§ **Dataset entries**:

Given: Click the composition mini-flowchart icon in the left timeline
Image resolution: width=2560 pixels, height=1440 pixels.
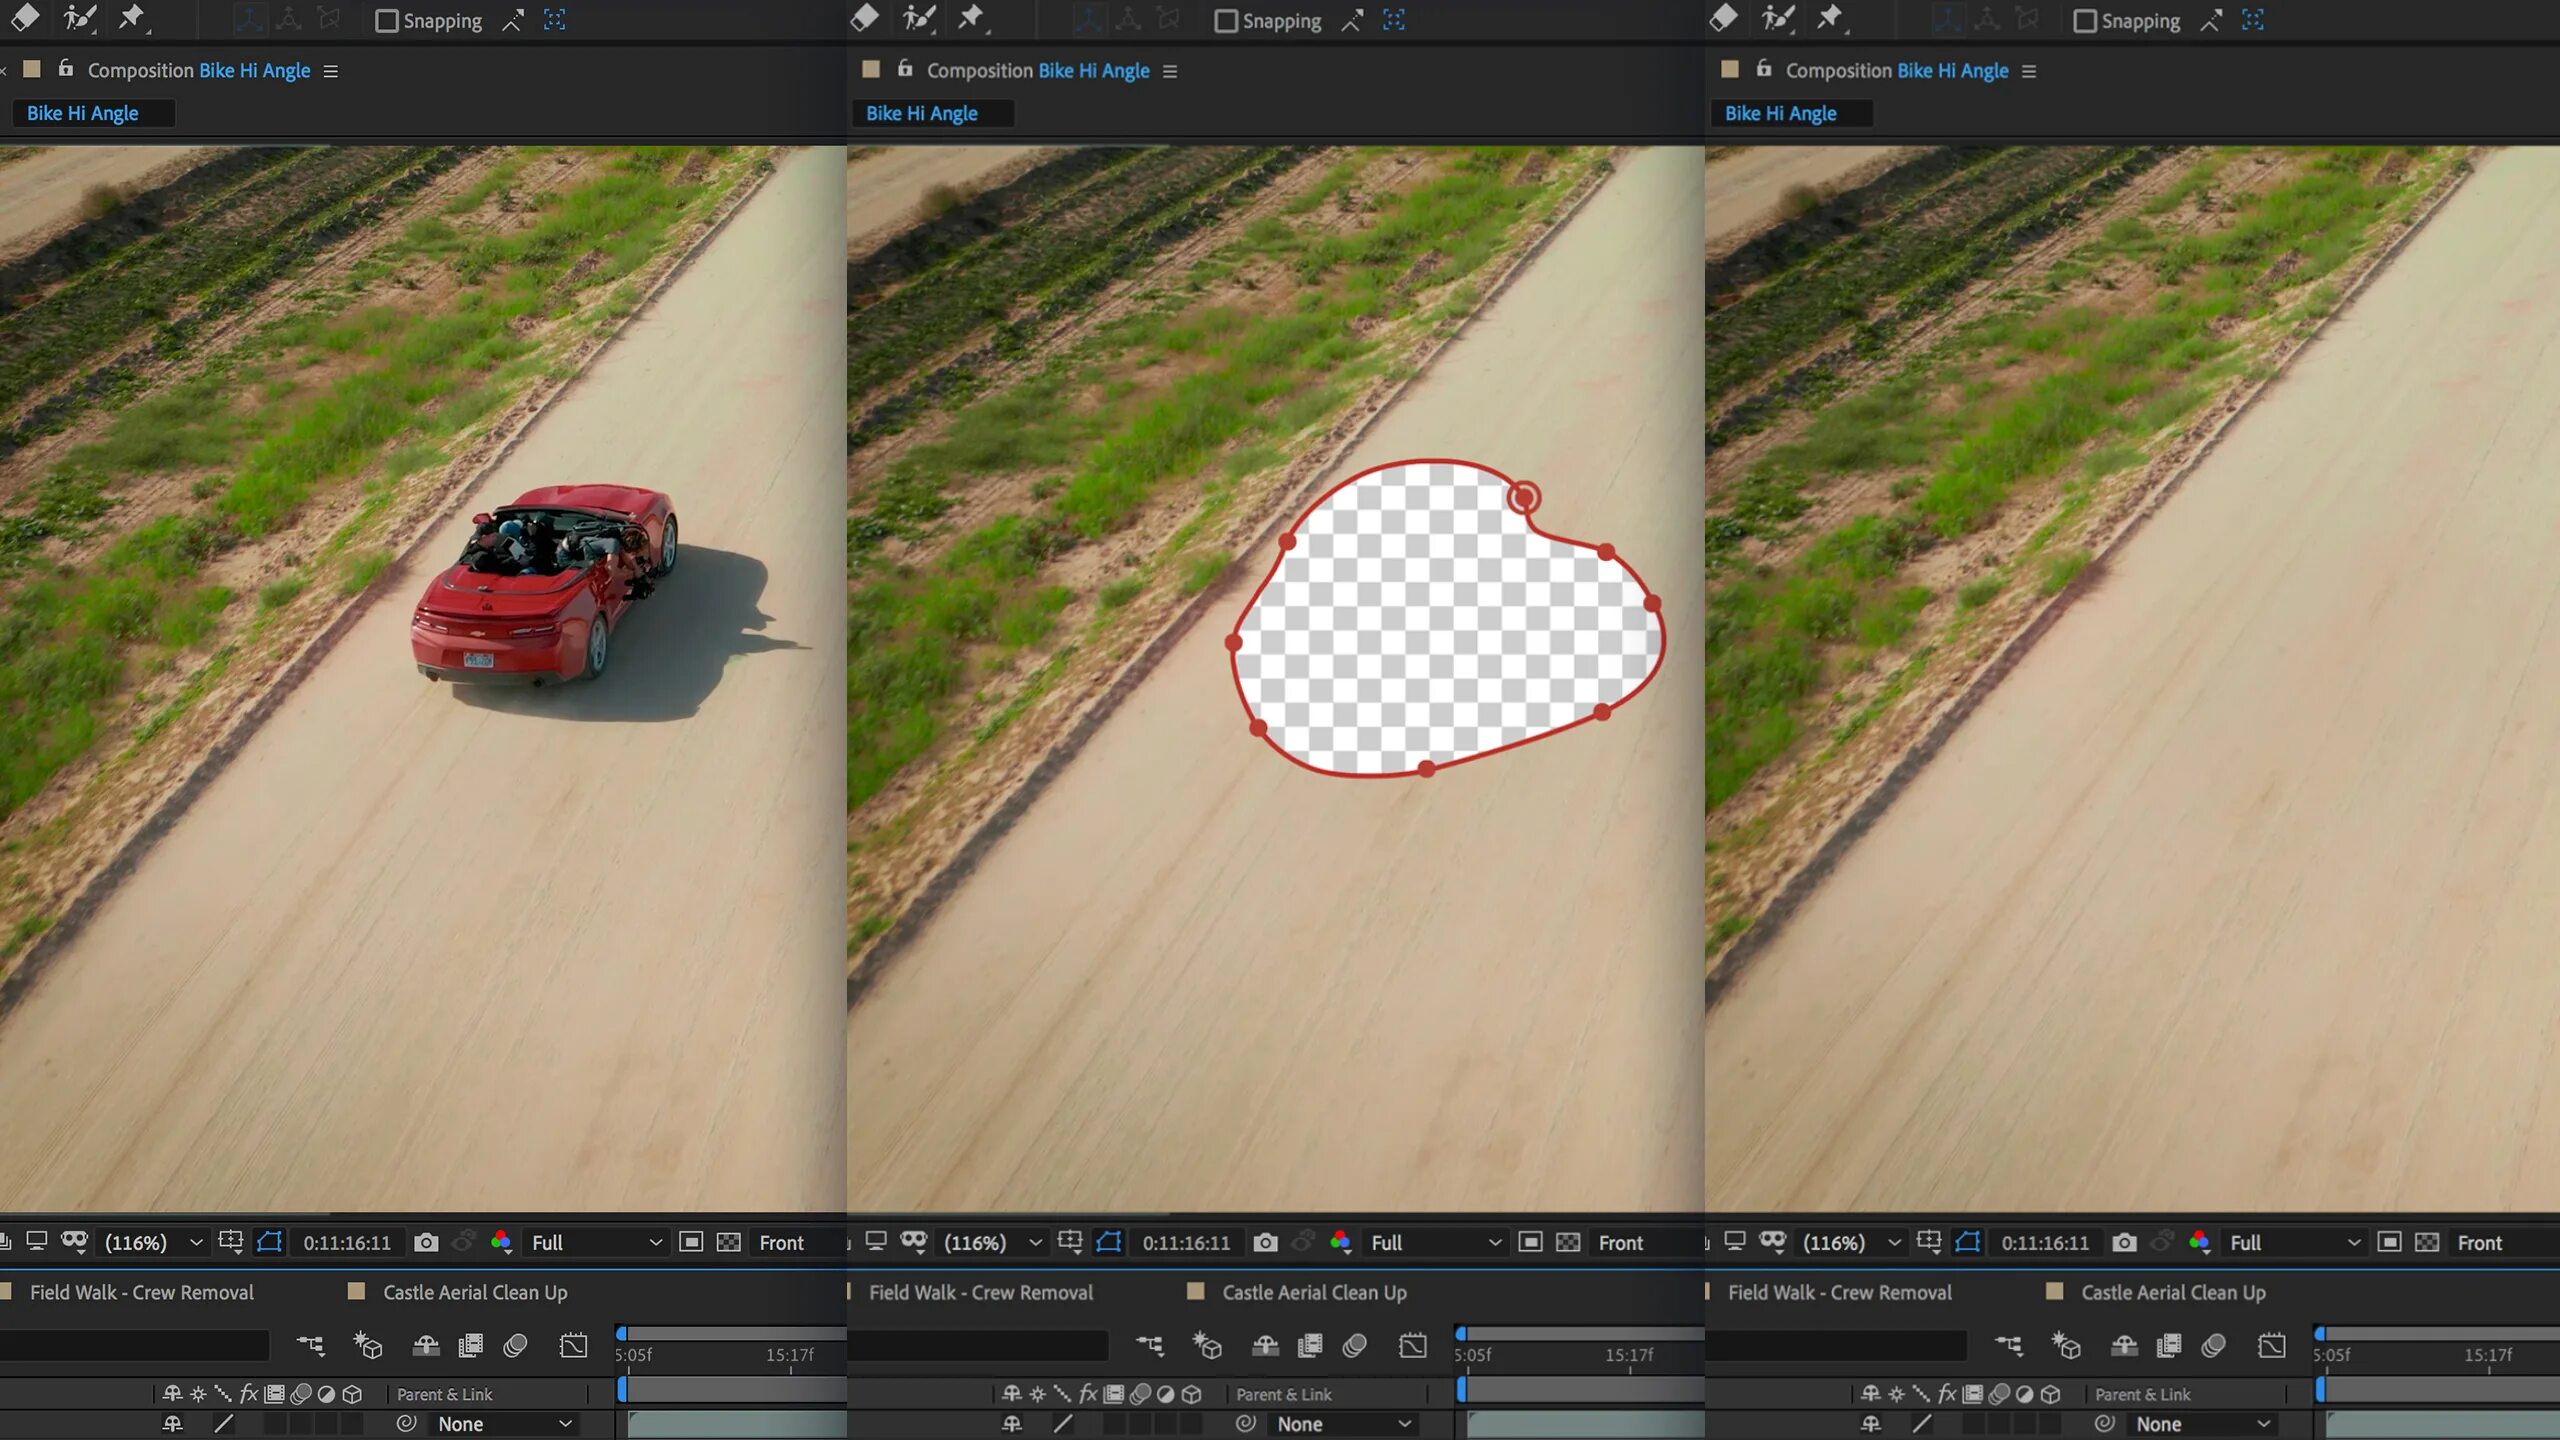Looking at the screenshot, I should point(310,1345).
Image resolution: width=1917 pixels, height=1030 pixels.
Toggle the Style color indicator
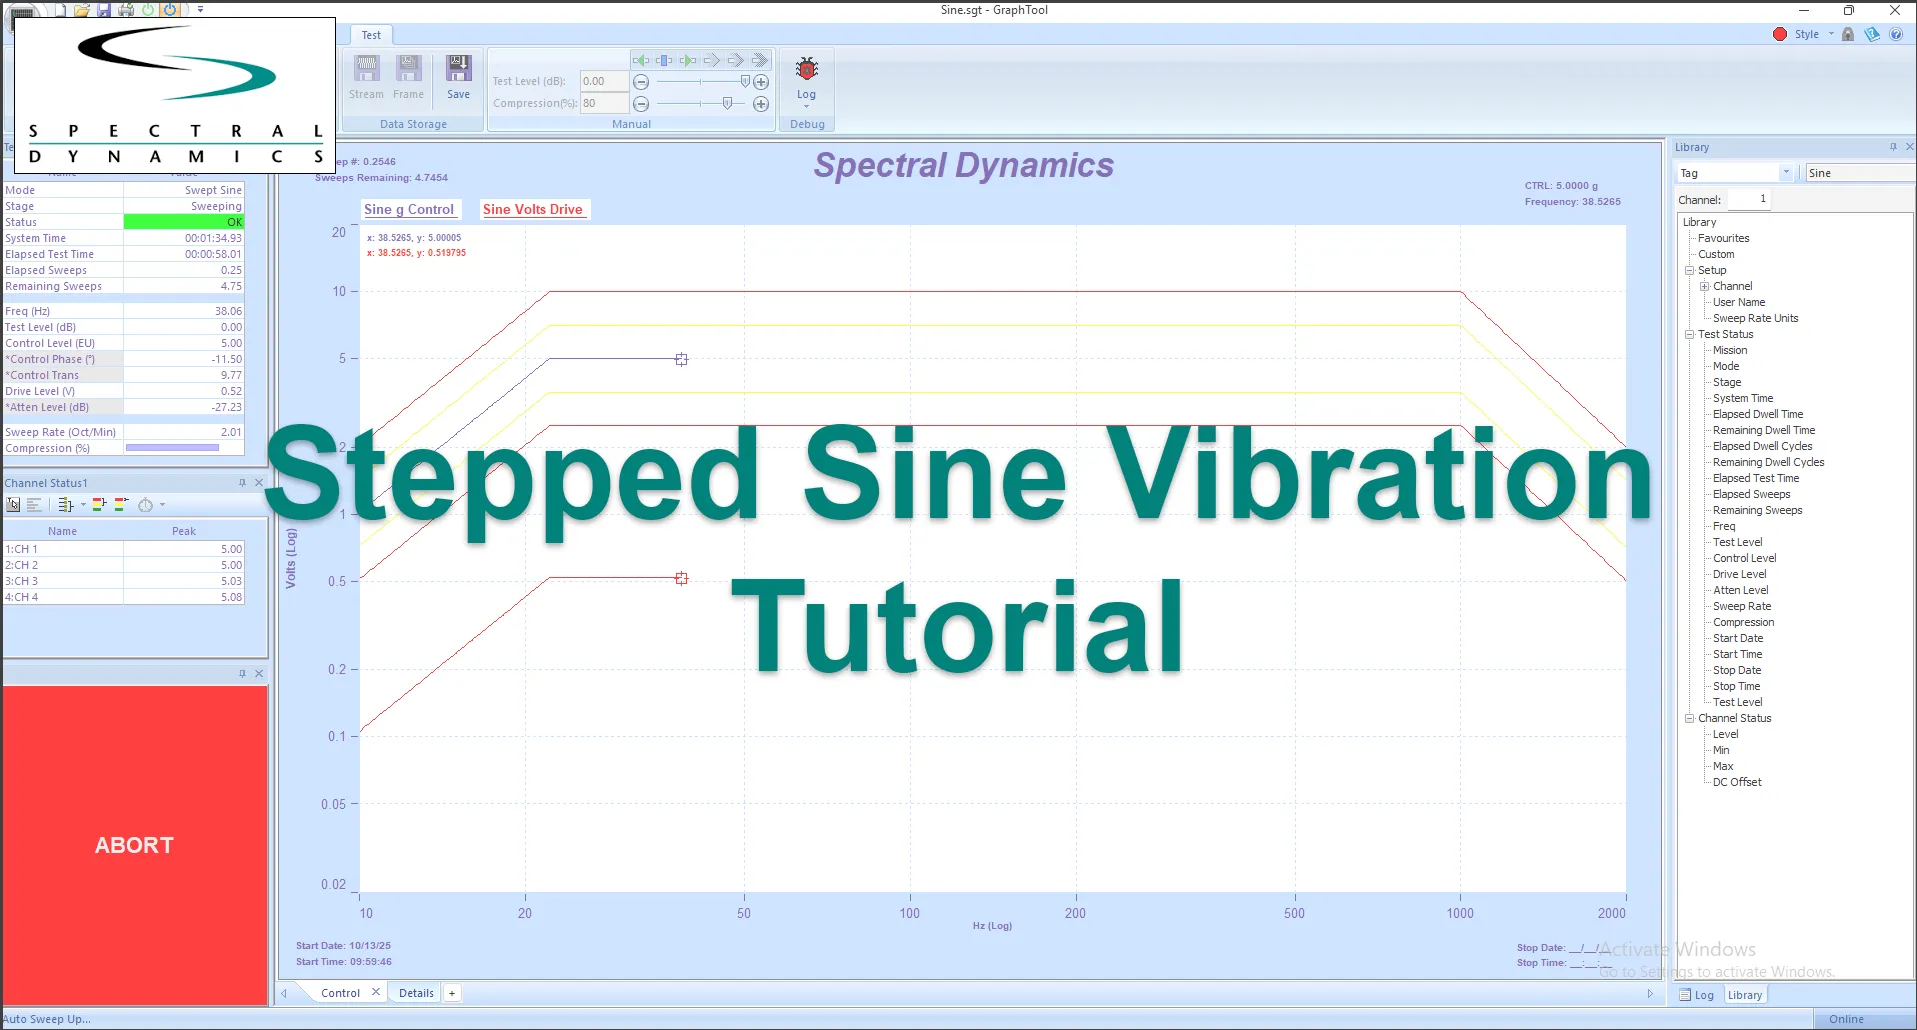(x=1780, y=33)
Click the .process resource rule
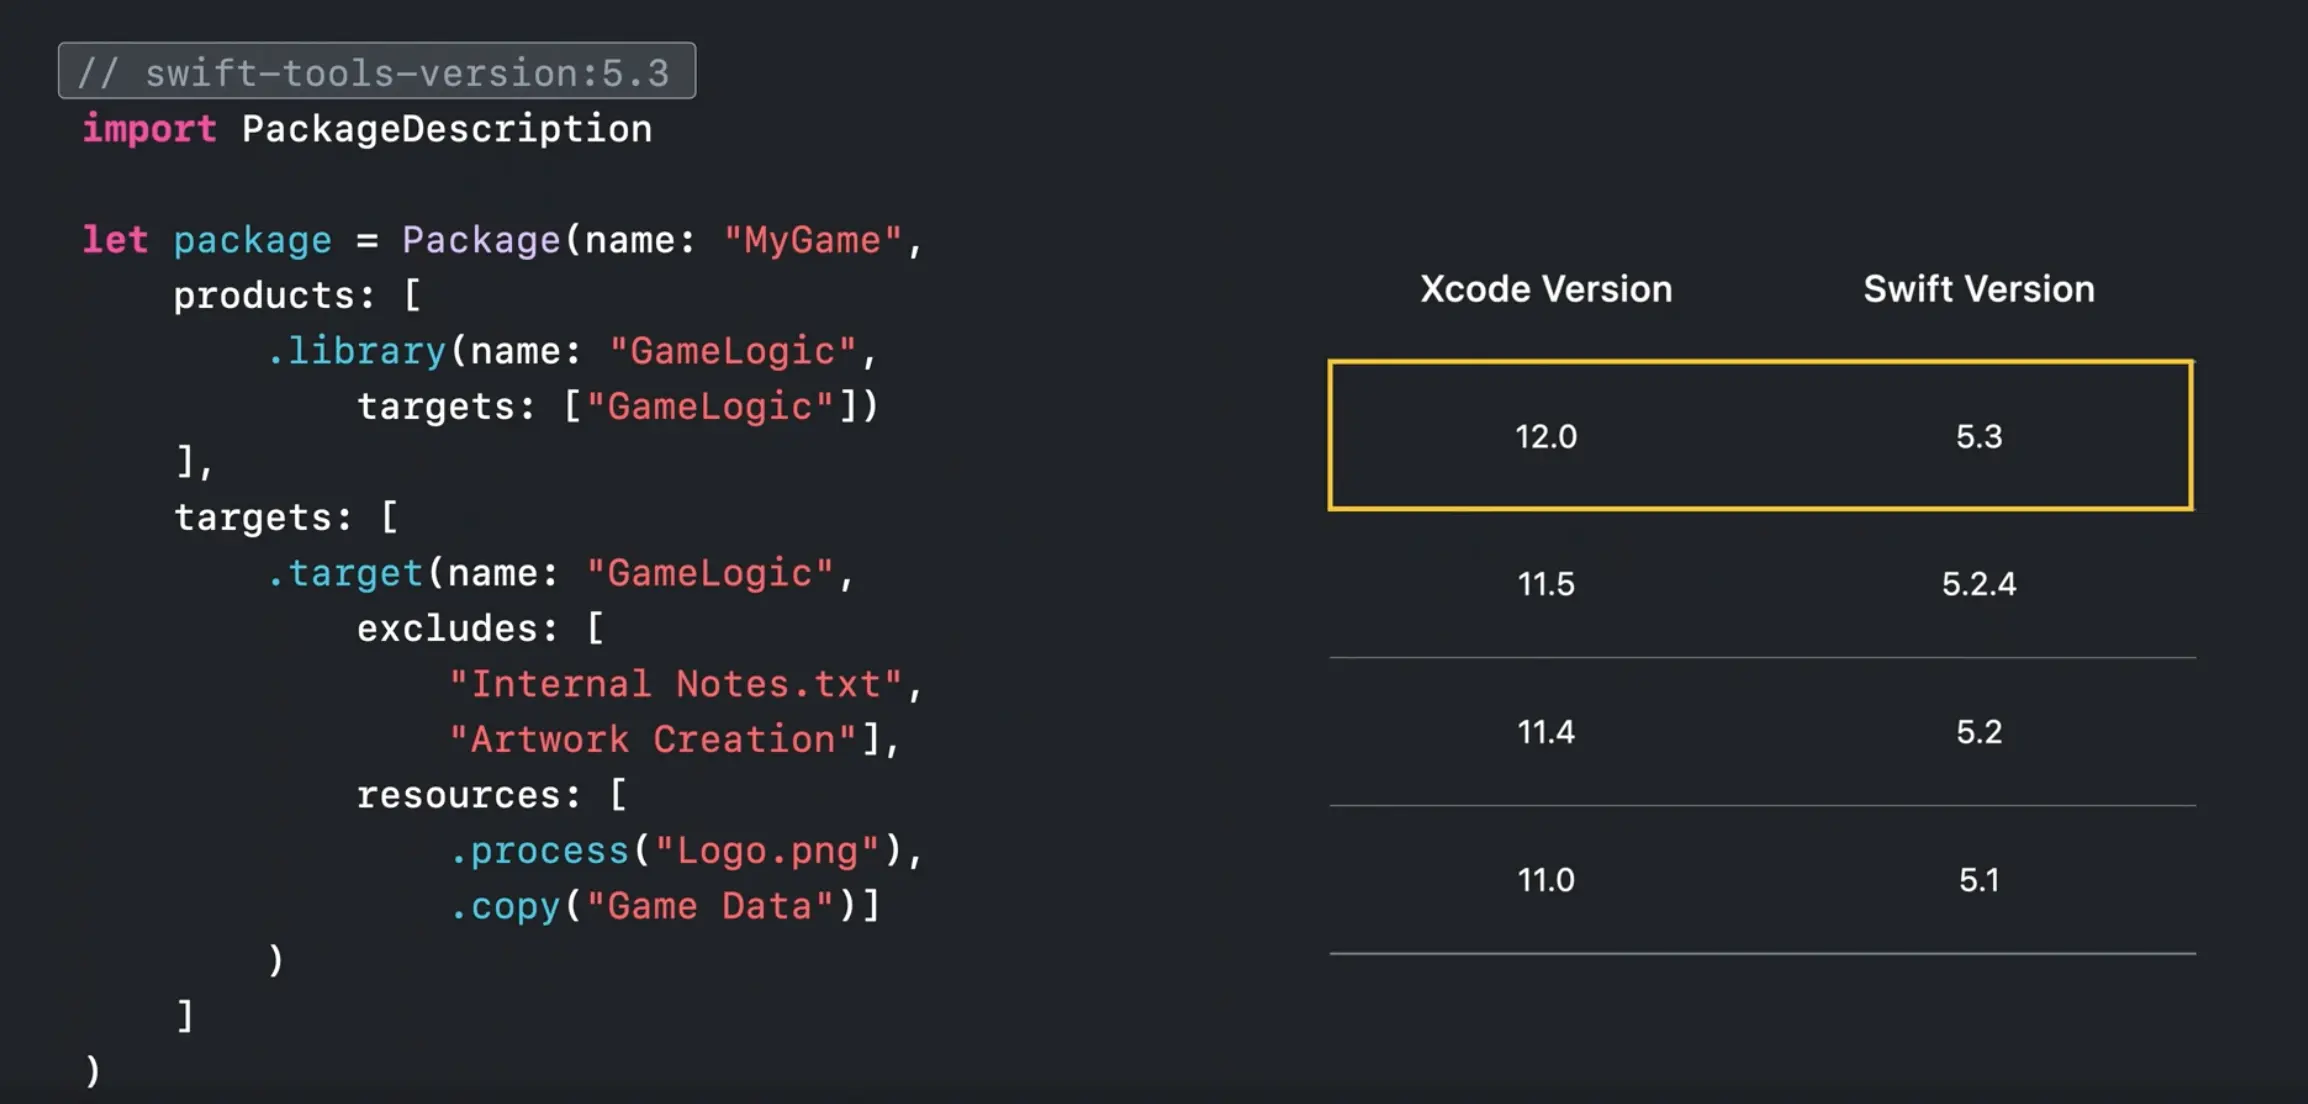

§ **Exercise prompt**: Lines in the data containing the string "Click" are to be counted; give that number alone.

§ **Task solution**: 2